2. Materials and Methods
2.1. Materials
Two salts of the API, Compound X, were produced to monitor their disproportionation. The two salts differed in the counterion acid (i.e., hydrochloric acid (HCl) and maleic acid) and were referred to as HCl salt and maleate salt, accordingly. Up to three polymorphs of the free base (form I, form II, form V) of compound X were observed, and form V was the most stable one. Pure water without any pH modifiers was used as the solvent for this investigation.
2.2. Experimental Setup
The disproportionation experiments were performed in a lab-scale glass vessel (EasyMax model 402, Mettler-Toledo, Columbus, OH, USA) with concentrations ranging from 12.5 mg/mL to 50 mg/mL (
Figure 1). The agitation and batch temperature were set at 500 rpm and 50 °C, respectively, throughout the study. An in-line Raman probe (Kaiser Optical Systems Inc., Ann Arbor, MI, USA) was placed in the vessel for process monitoring. The solid concentration was controlled at the start of each experiment. The salt of Compound X was weighed out and charged into approximately 100 mL of HPLC-grade water in the EasyMax vessel. During the study, four disproportionation experiments were performed for each salt resulting in a total of eight experiments.

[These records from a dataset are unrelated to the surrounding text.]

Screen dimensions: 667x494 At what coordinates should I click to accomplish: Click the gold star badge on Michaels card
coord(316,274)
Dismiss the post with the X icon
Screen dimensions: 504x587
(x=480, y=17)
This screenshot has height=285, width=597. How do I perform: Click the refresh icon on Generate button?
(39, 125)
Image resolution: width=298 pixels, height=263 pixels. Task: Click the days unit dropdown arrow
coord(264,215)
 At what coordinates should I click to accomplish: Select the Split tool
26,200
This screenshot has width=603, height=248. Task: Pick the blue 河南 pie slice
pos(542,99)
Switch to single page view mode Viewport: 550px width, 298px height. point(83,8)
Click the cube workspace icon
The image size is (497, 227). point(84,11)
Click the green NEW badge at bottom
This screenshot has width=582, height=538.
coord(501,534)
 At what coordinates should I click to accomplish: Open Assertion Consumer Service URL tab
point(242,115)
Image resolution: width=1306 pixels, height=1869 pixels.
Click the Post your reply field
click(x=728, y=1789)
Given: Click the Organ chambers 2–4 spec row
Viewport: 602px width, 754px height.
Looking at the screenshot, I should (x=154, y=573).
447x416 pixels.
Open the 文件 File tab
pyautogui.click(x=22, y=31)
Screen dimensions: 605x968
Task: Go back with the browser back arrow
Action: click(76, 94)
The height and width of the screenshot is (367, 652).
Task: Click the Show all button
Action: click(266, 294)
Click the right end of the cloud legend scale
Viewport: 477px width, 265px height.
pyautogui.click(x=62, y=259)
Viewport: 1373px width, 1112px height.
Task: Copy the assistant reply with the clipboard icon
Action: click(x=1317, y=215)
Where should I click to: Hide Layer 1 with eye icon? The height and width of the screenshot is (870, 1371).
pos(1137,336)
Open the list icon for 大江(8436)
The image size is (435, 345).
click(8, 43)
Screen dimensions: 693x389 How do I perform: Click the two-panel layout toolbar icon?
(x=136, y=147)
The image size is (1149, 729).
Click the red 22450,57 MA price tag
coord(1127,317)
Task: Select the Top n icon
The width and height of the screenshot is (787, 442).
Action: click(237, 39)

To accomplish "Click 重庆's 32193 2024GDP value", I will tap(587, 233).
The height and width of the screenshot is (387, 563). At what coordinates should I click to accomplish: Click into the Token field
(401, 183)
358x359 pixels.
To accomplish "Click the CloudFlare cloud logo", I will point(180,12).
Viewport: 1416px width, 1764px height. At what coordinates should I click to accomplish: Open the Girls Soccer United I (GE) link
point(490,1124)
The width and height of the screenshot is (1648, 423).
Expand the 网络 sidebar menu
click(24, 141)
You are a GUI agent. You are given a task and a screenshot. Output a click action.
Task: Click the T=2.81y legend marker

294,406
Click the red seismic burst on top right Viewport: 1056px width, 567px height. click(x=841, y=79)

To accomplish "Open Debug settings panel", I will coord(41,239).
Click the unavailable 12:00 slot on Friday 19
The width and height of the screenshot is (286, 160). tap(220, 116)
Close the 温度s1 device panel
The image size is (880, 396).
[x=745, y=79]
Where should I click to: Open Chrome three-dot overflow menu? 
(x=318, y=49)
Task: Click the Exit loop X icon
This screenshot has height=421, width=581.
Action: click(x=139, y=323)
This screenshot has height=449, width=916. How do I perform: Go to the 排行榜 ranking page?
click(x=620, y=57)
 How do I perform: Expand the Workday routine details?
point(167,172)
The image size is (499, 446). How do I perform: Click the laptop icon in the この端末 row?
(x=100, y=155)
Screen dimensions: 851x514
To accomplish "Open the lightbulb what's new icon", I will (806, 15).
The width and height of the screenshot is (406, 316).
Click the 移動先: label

Table 1 shows the experiments performed and their respective solid concentration of either 12.5, 16.7, 25.0, or 50.0 mg/mL. In situ Raman spectra at every other minute and approximately 9–17 offline X-ray measurements spanning the entire disproportionation experiments were collected. All the experimental runs were monitored for approximately 450 min. Three sets of experiments were assigned as calibration runs for model development, and one set was assigned as test runs for model optimization and evaluation. The solid concentration of 16.7 mg/mL was chosen for the test run because this concentration was in the range of the concentrations used for all the experiments, and the concentration was high enough to produce Raman data with a high signal-to-noise ratio.
2.3. X-ray Diffraction
X-ray powder diffraction (XRPD) patterns were collected with a PANalytical X’Pert PRO MPD diffractometer using an incident beam of Cu Kα radiation produced using a long, fine-focus source and a nickel filter. The diffractometer was configured using the symmetric Bragg-Brentano geometry. Prior to the analysis, a silicon specimen (NIST SRM 640e) was analyzed to verify the observed position of the Si 111 peak was consistent with the NIST-certified position. A specimen of the sample was prepared as a thin, circular layer centered on a silicon zero-background substrate. Anti-scatter slits (SS) were used to minimize the background generated by air. Soller slits for the incident and diffracted beams were used to minimize broadening from axial divergence. Diffraction patterns were collected using a scanning position-sensitive detector (X’Celerator) located 240 mm from the sample and Data Collector software v. 2.2b.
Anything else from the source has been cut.